On 26 June 2018, the ECJ has been asked questions in Case C-329/18 (Altic), regarding the deduction of input VAT on purchases that have not been delivered, and whereby the customer acted in good faith.
- SIA “Altic”, established in Latvia, bought rapeseed from SIA “Sakorex” and SIA “Ulmar”, which was received and stored in a warehouse (silo) of the company SIA “Vendo”. Altic deducted the input VAT charged on those purchases.
- The Latvian tax authorities denied the input VAT deduction, believing that these transactions had not taken place.
- The national Court is of the opinion that there is no doubt that the product in question in the silo from SIA “Vendo” was stored in the quantity and on the dates specified in the transport and storage documents. From the file of the case and the explanations, it appears that Altic acted in good faith and completely relied on the capacity of the companies involved to deliver the products.
- It is not clear from the file itself, but apparently the Latvian tax authorities found differences in the purchase documentation and the actual goods stored at SIA Vendo. They are of the opinion that Altic should have checked all the deliveries, and neglected doing so, and thus knowingly and willingly accepted the risk that not all goods were received.
- The Latvian tax authorities argue that the origin of the purchased goods needs to be clarified.

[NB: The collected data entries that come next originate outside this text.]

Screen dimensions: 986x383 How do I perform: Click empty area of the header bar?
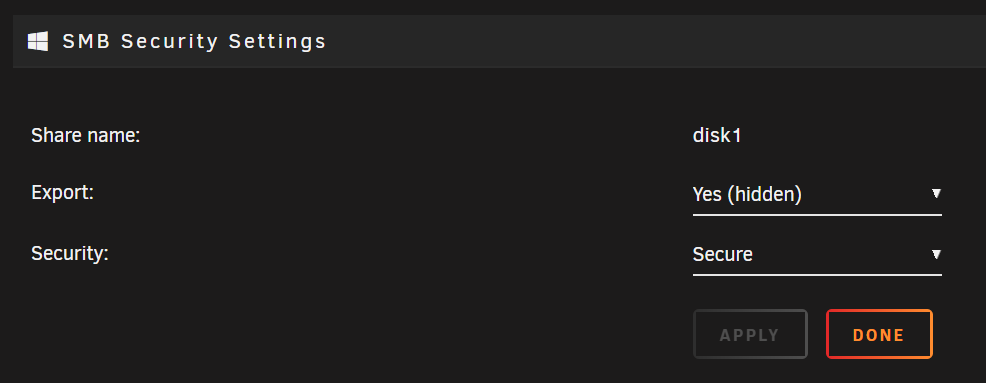pyautogui.click(x=654, y=42)
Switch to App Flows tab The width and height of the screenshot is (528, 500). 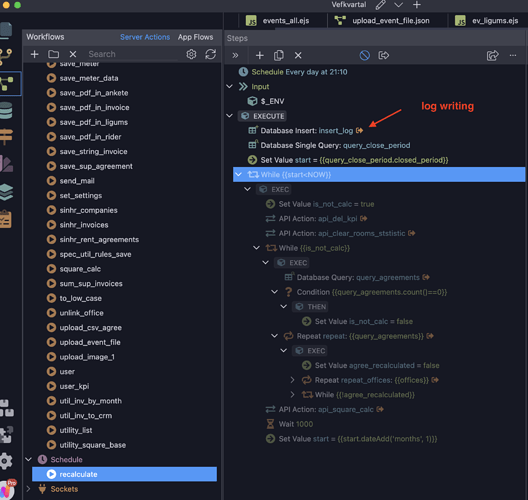click(195, 37)

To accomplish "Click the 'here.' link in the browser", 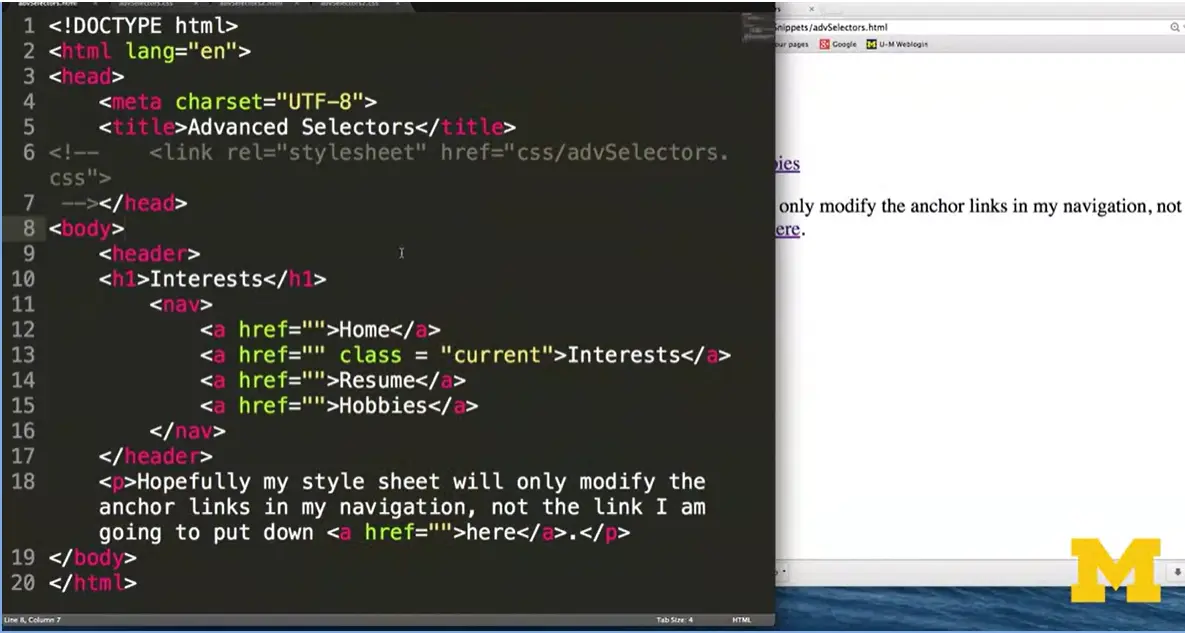I will 787,229.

This applies to all food business operators, and to any substance intended for incorporation into, or likely to be, processed in a food or feed. To this end, these operators had to have systems and procedures in place to provide this information on request to the competent authorities.
- The Latvian tax authorities are of the opinion that Altic was obliged to closely monitor its co-contractors, given their involvement in the food chain. By failing these checks, Altic not only violated the Food and Commodities Act, but also shows that Altic knew or ought to have known that these transactions were part of VAT fraud.

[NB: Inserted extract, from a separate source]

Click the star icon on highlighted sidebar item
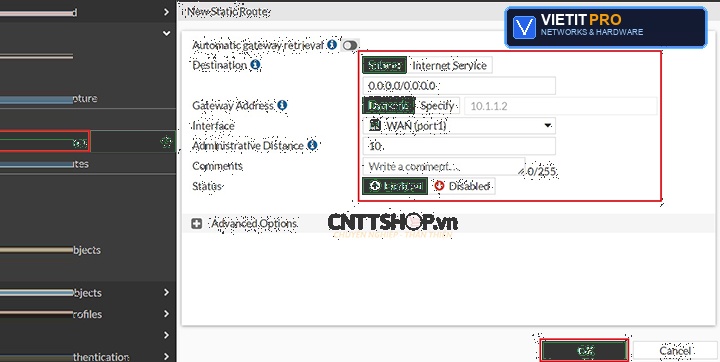 166,141
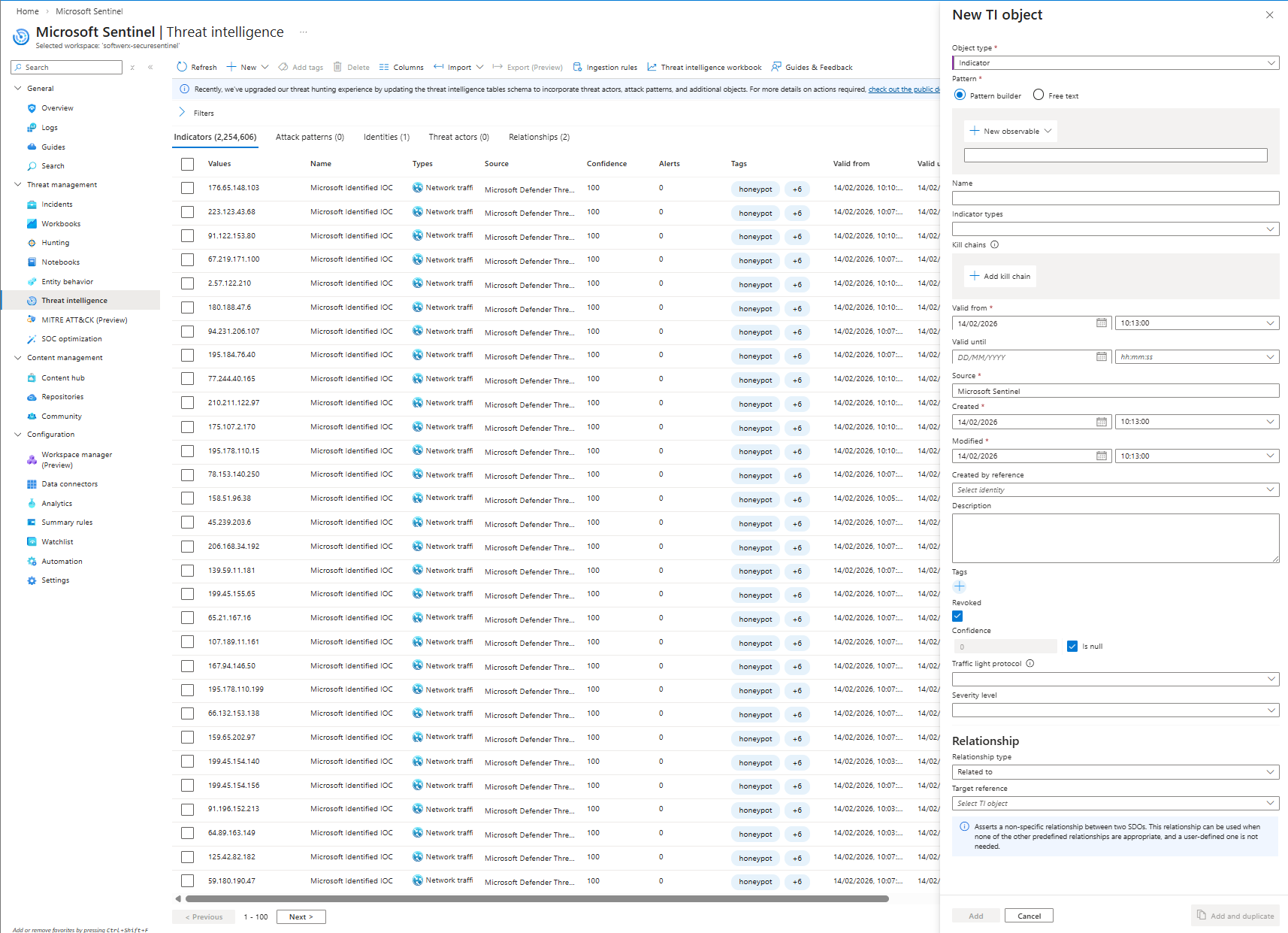Viewport: 1288px width, 933px height.
Task: Click the Kill chains info icon
Action: point(994,245)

- Altic considers that the rules invoked by the tax authorities do not apply, since the purchased seed was destined for the production of fuels and was not related to any kind of food. As a result, the regime applicable to food business operators can not be applied to it.
1) Is Article 168 (a) of Directive [2006/112 / EC], having regard to the purpose Regulation (EC) No 178/2002, namely to ensure the food safety (achieved, among other things, by the traceability of foodstuffs), to be interpreted as not being object to the refusal of deduction of input tax when a taxpayer who is part of the food chain, when choosing his co-contractor does not require greater care (than in commercial practice customary) has shown – what essentially boils down to that he should have carried out checks on that contractor – but has checked the quality of the food and in that sense meets the purpose of Regulation No 178/2002?
2) Mandatory the requirement laid down in Article 6 of Regulation No 852/2004 and Article 31 of Regulation No 882/2004, concerning the registration of a food business, when this is explained in the light of Article 168 (a) of Directive 2006/112 / EC, the this company contracting party checks whether that company is registered, and is that check relevant to determine whether that party, taken into account the details of the transaction, knew or should have known that they was involved in a transaction with a fictitious company?